Schools see positive COVID-19 cases in first week

Schools see positive COVID-19 cases in first week

GREENFIELD — Some schools in central Indiana have started to welcome back students in-person, but the comeback hasn’t been perfect.

Several schools have experienced COVID-19 difficulties.

RTV6 is asking the state if it will be providing more guidance to schools on how to keep students and staff safe and speaking with administrators in one district that had a COVID-19 case on their first day of class.

The very night after students’ first day back at school, the Greenfield-Central superintendent emailed parents notifying them that a student did indeed come to school that day, later testing positive for the coronavirus.

“It was a little alarming and disappointing,” Superintendent Dr. Harold Olin said. “We put three months into planning for this.”

That afternoon on day one, the Hancock County Health Department called Greenfield-Central schools to tell them the news.

“The student had taken the test a few days before, came to school before they got the results,” Olin said. “Upon finding that out, we pulled the student from the classroom and isolated that individual in the clinic.”

After isolating the student, school officials identified through seating charts who was close to the student and notified those families to quarantine for 14 days.

“COVID is going to spread,” Olin said. “So we have protocols in place to make sure that we knew what we would do and to work with our principals and teachers to let them know how we would follow through with it to let our community know then.”

Greenfield-Central is just one of the districts to have a positive COVID-19 case within the first week. Some districts have said they want more guidance from the state as the Indiana Department of Education largely left their guidelines and recommendations up to the local health departments and school districts.

§ RECORDS SHOWN
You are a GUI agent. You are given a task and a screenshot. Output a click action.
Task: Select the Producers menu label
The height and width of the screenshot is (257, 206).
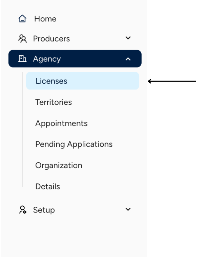[x=51, y=39]
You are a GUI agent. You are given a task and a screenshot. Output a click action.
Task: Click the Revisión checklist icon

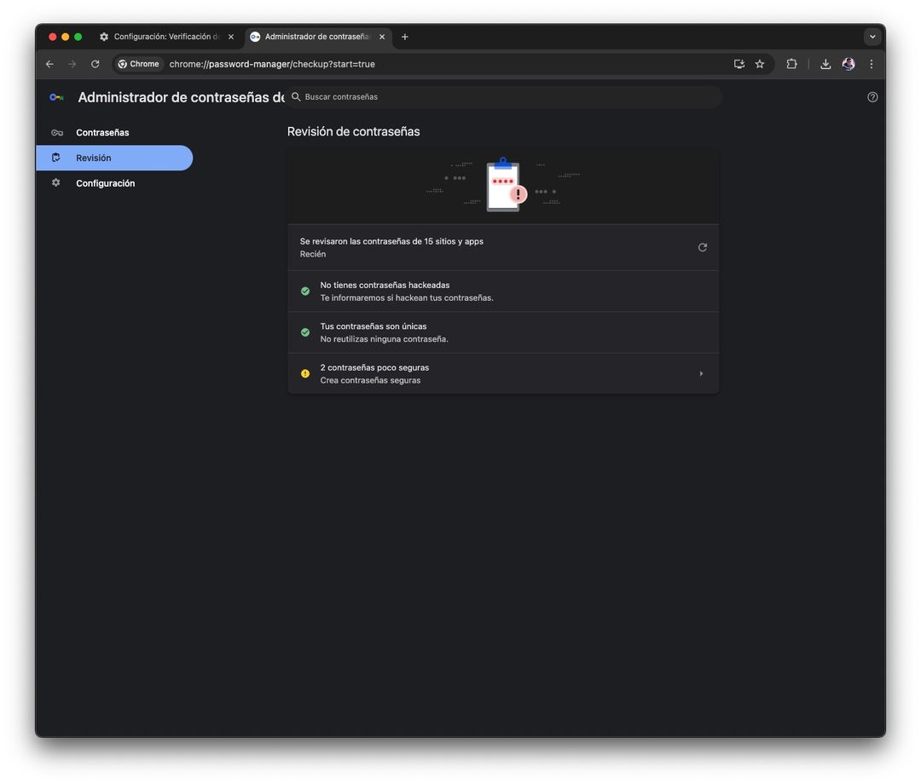tap(55, 158)
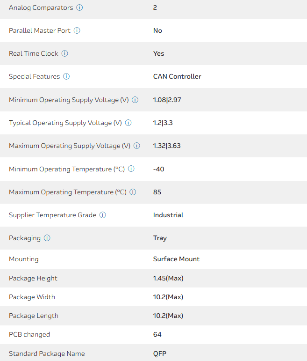Click the Special Features info icon
This screenshot has height=361, width=307.
pyautogui.click(x=66, y=76)
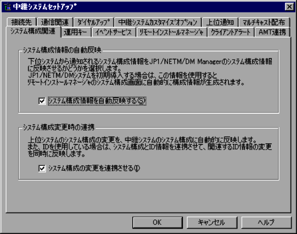Open the リモートインストールマネージャ tab
This screenshot has width=297, height=234.
click(x=171, y=32)
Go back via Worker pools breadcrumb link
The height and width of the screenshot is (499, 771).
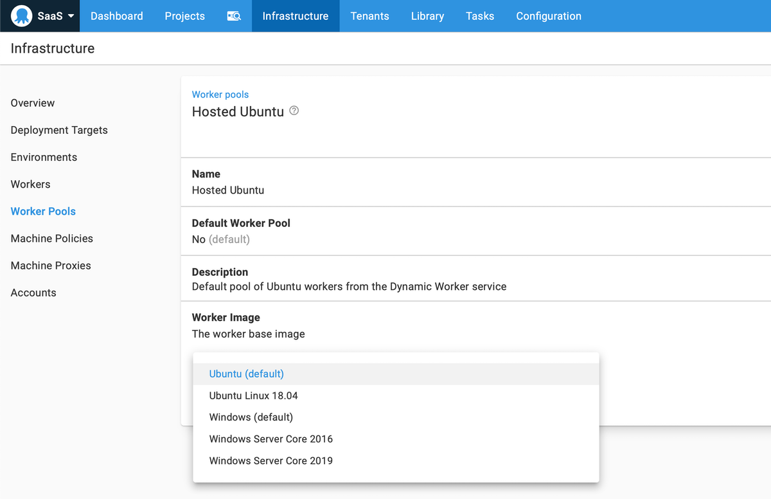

§ THINGS TO DO
**a.** List every organization that the article on COVID-19 cases in schools names.
**b.** Extend the article about schools seeing COVID-19 cases in their first week, starting after its last sentence.

§ ACTIVITY ANSWERS
**a.**
RTV6
Greenfield-Central schools
Hancock County Health Department
Indiana Department of Education

**b.**
“I think everybody wants more support but obviously we’ve got to figure out how to do that with the support that we have in place,” Olin said. “The contact tracing requires a lot of time. I think about that for one case for a student who was with us for part of the day. Think about what that would look like on a day where you may have two or three.”

The threshold for Greenfield-Central isn’t necessarily the number of cases, Olin said.

“It’s not a number of cases specifically. If our attendance rate reaches an alarming rate we would certainly consider moving everyone to a virtual environment,” Olin said. “We will have conversations within our local health department if our attendance rate drops below 90 percent.”

Officials with the Indiana State Department of Health said they are not tracking COVID-19 cases in schools right now. There is also no requirement for schools to have their COVID-19 safety plans approved by the state. But the Indiana Department of Education said districts are required to update their continuous learning plans.